- _TO BE DONE_: Copy out the hypothesis testing presentation below in full, reproducing every line word for word.

- _SELECTED EXCERPT_:
Analysis Presentation!

January 15, 2018

Overview

Plan for today

Hypothesis Testing
Difference in Means
Regressions

Hypothesis Testing

Why do we need hypothesis testing?

Purpose of Hypothesis Testing

We do not know true population parameters (only the sample)
By using what we observe we can approximate the true population

Two Sides of a Coin

Either the two groups have different means (or the same)
Either Aly has a higher mean than Bill (or Bill \(\geq\) Aly)
Either Bill has a higher mean than Aly (or Aly \(\geq\) Bill)
All three of these are examples of testable hypotheses!

Using Hypothesis Testing Terminology

In hypothesis testing, there is always 2 hypotheses
\(H_0:\) The Null Hypothesis
\(H_a:\) The Alternative Hypothesis
The Null Hypothesis is what you are actually testing
The Alternative Hypothesis is the other possible situation
Typically the Null Hypothesis is assumed true, until proven false

An Example of Hypothesis Testing

Let's use the first example from the last slide:

"Either the two groups have different means (or the same)"

\(H_0: mean(Aly) = mean(Bill)\)
\(H_a: mean(Aly) \ne mean(Bill)\)

How to Disprove the Null Hypothesis

We try and minimize Type 1 errors

If we fail to reject our null hypothesis we say:
"We failed to reject null hypothesis"
NOT "We proved the alternative hypothesis"

- _INFORMATION PROVIDED_:
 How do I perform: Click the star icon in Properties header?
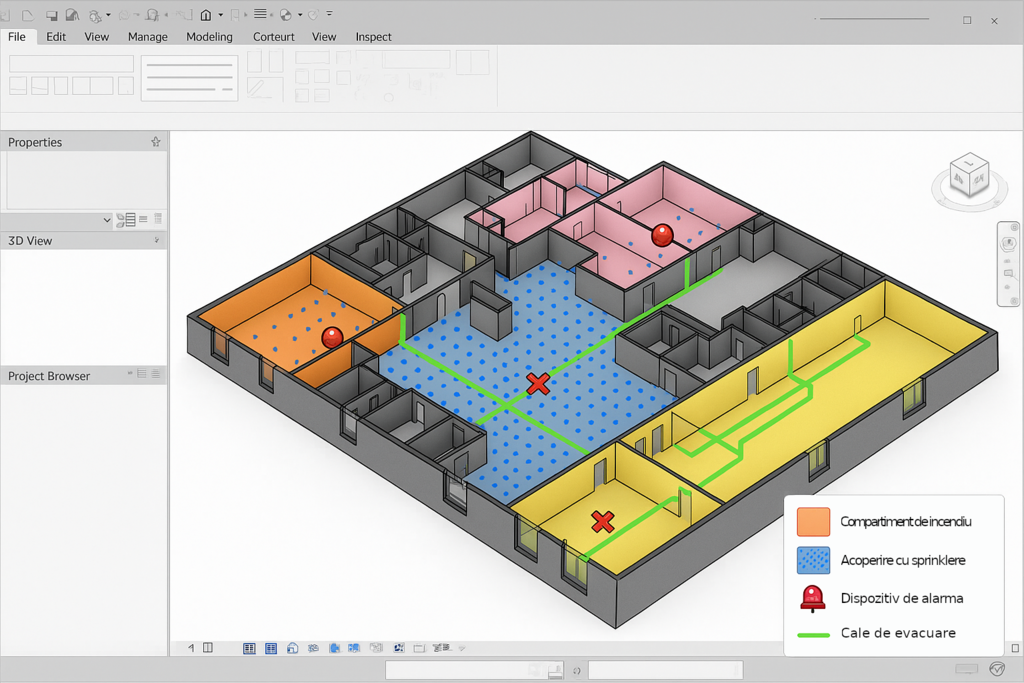point(155,142)
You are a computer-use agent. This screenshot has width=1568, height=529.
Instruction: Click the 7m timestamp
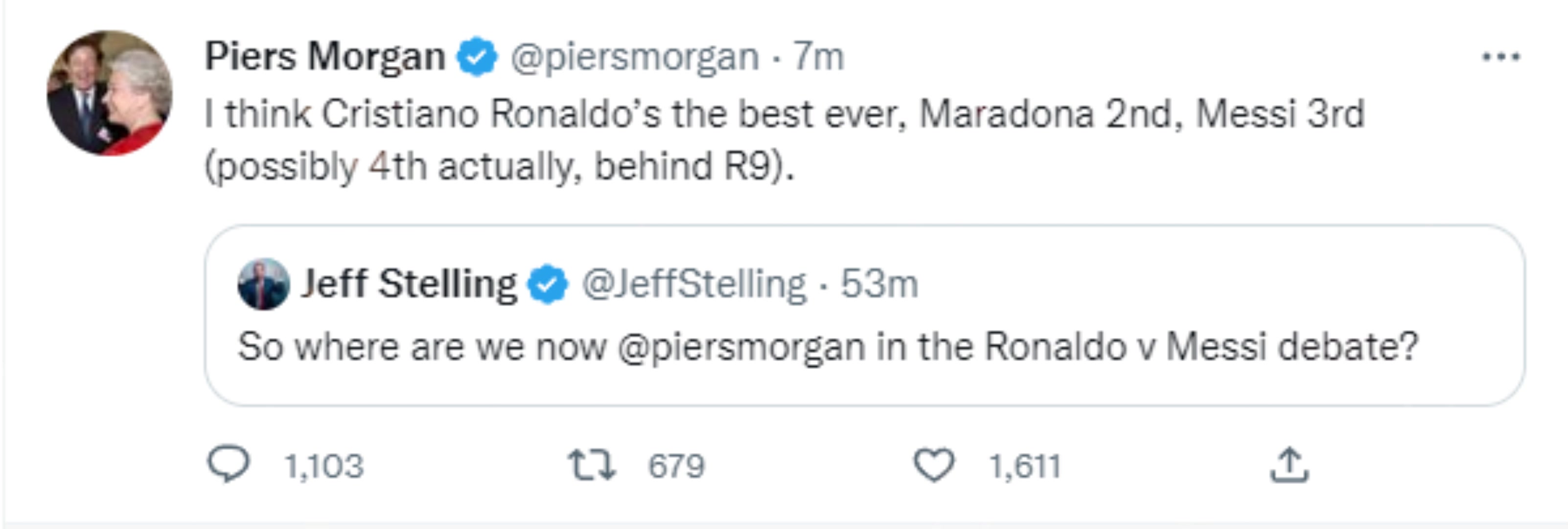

- _SOLVED EXERCISE_:
Analysis Presentation!

January 15, 2018

Overview

Plan for today

Hypothesis Testing
Difference in Means
Regressions

Hypothesis Testing

Why do we need hypothesis testing?

Purpose of Hypothesis Testing

We do not know true population parameters (only the sample)
By using what we observe we can approximate the true population

Two Sides of a Coin

Either the two groups have different means (or the same)
Either Aly has a higher mean than Bill (or Bill \(\geq\) Aly)
Either Bill has a higher mean than Aly (or Aly \(\geq\) Bill)
All three of these are examples of testable hypotheses!

Using Hypothesis Testing Terminology

In hypothesis testing, there is always 2 hypotheses
\(H_0:\) The Null Hypothesis
\(H_a:\) The Alternative Hypothesis
The Null Hypothesis is what you are actually testing
The Alternative Hypothesis is the other possible situation
Typically the Null Hypothesis is assumed true, until proven false

An Example of Hypothesis Testing

Let's use the first example from the last slide:

"Either the two groups have different means (or the same)"

\(H_0: mean(Aly) = mean(Bill)\)
\(H_a: mean(Aly) \ne mean(Bill)\)

How to Disprove the Null Hypothesis

We try and minimize Type 1 errors

If we fail to reject our null hypothesis we say:
"We failed to reject null hypothesis"
NOT "We proved the alternative hypothesis"